Start Extract provided

In loving
memory of Glenn Carter
July 18, 2015
On behalf of our family, thank you for coming. Your companionship in our sorrow gives great comfort. Grief is always personal work, but none of us should ever grieve in isolation. We appreciate your support more than you can ever know.
I stand in praise of the tallest man in my world. When I was a little kid, I measured my growth by the next button on his dress shirt. When I surpassed him in altitude, I still kept looking up to my dad. His life has been a witness to the extraordinary grace of God, a grace that invites us to stretch to our fullest potential, while always extending our arms to serve those around us.
Glenn Carter was the fifth of nine children given to Margaret and Norris. We are grateful for the siblings, nephews, and nieces who can be with us today. Since Dad was the kid in the middle, he had to learn how to distinguish himself. His parents lived modestly in a farmhouse in Dempseytown, Pennsylvania. They didn't have much, especially in the Great Depression when dad was born. Brothers shared the same beds. Dinners and clothes were homemade. College seemed impossible. But through a combination of hard work and gracious breaks, my father lived a remarkable life.
He entered the US Navy after graduating high school, which greatly enlarged his world. Returning to marry his prom date, he and Betsy bought a trailer and moved to northeastern Indiana. That was where Dad enrolled in a small engineering college that specialized in educating returning vets. Dad aced the entrance exams and did very well in school while working full time. He was elected president of his senior class, in the same year I was born.

End Extract provided
Start Records provided

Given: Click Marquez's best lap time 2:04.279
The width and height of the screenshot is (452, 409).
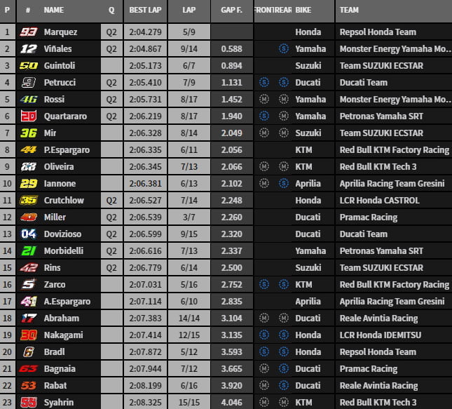Looking at the screenshot, I should point(146,32).
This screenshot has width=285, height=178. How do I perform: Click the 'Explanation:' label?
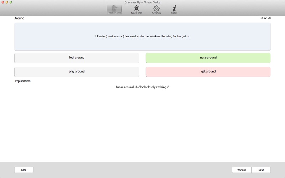[x=23, y=81]
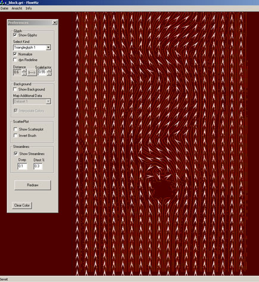259x282 pixels.
Task: Click the arrow button between Distance and Scalefactor
Action: (x=32, y=73)
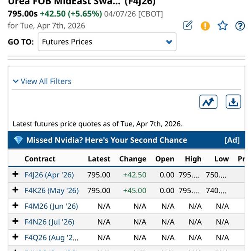Add to watchlist with star icon

tap(223, 26)
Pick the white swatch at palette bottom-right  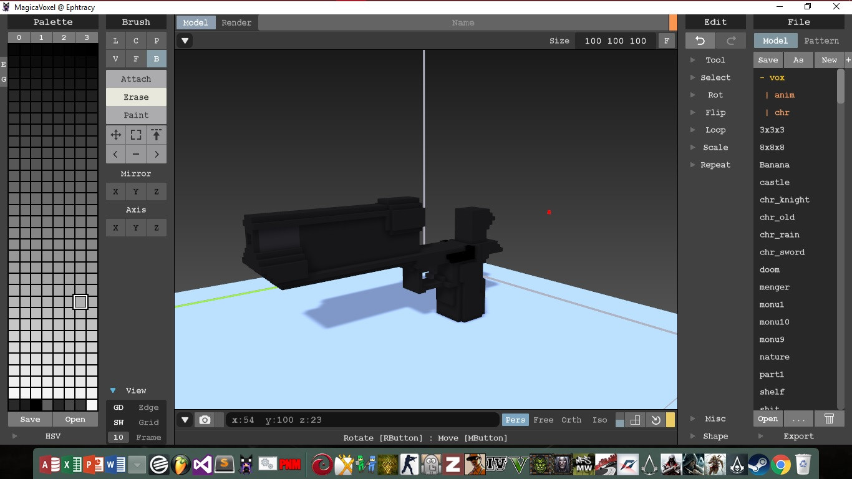[92, 405]
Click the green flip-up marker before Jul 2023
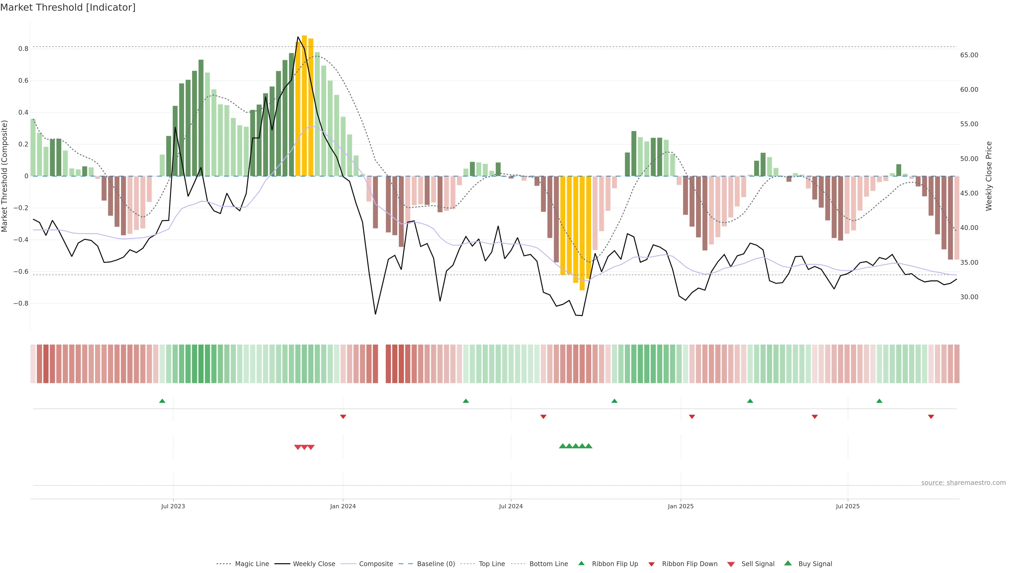1019x573 pixels. pyautogui.click(x=162, y=401)
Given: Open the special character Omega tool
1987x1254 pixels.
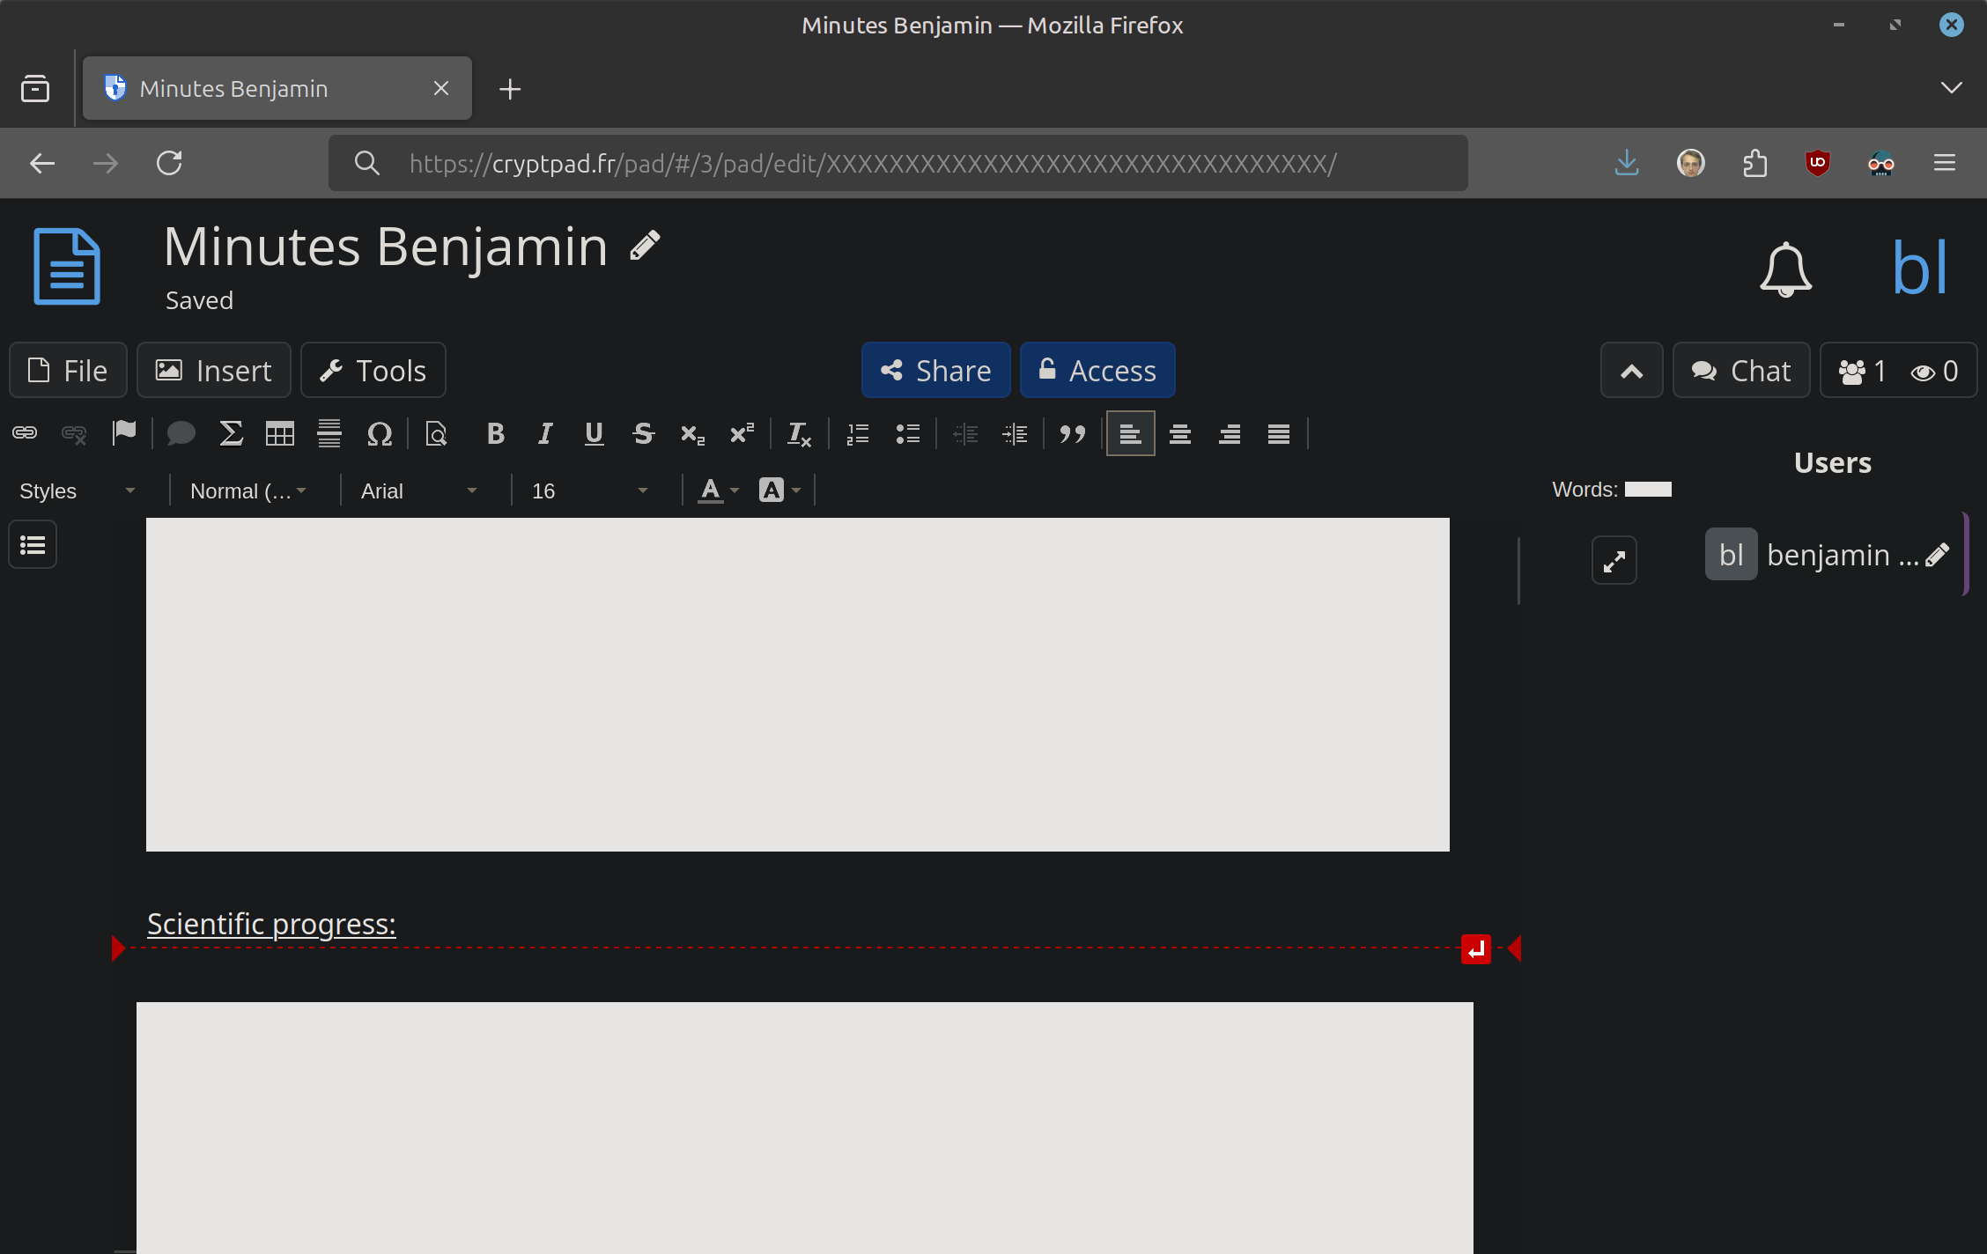Looking at the screenshot, I should 379,433.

End Records provided

§ What you will do:
- 1) From the eulogy for Glenn Carter, extract everything from "Glenn Carter was" down to "a remarkable life.".
- 2) Extend the eulogy for Glenn Carter, picking up after its final sentence.

§ Task results:
- 1)
Glenn Carter was the fifth of nine children given to Margaret and Norris. We are grateful for the siblings, nephews, and nieces who can be with us today. Since Dad was the kid in the middle, he had to learn how to distinguish himself. His parents lived modestly in a farmhouse in Dempseytown, Pennsylvania. They didn't have much, especially in the Great Depression when dad was born. Brothers shared the same beds. Dinners and clothes were homemade. College seemed impossible. But through a combination of hard work and gracious breaks, my father lived a remarkable life.

- 2)
After a short stint for a company in Akron, Ohio, he landed a job with IBM in 1962. Owego has been his home ever since. He always kept his small town roots and community commitments, although his world was never small.
Dad’s work at IBM was brilliant and impressive. He was a smart manager, a tough negotiator, and largely responsible for winning contracts that brought hundreds of jobs to this county. Much of his work was highly classified, and my siblings and I rarely knew why he flew to Wichita, Seattle, and a few undisclosed locations. Once in a while, an unclassified story would leak from his lips. He told us how he met Presidents Reagan and Bush, and once traded conversational bullets with Secretary of Defense Caspar Weinberger.
At age 52, when IBM wanted to lower the average age of its employees, Dad stunned a lot of people by taking an early retirement. He said he had enough of the corporate life. With that, he tried his hand at consulting and did very well. He split three years between Owego and Washington DC, but the time came when he was done with working on the road.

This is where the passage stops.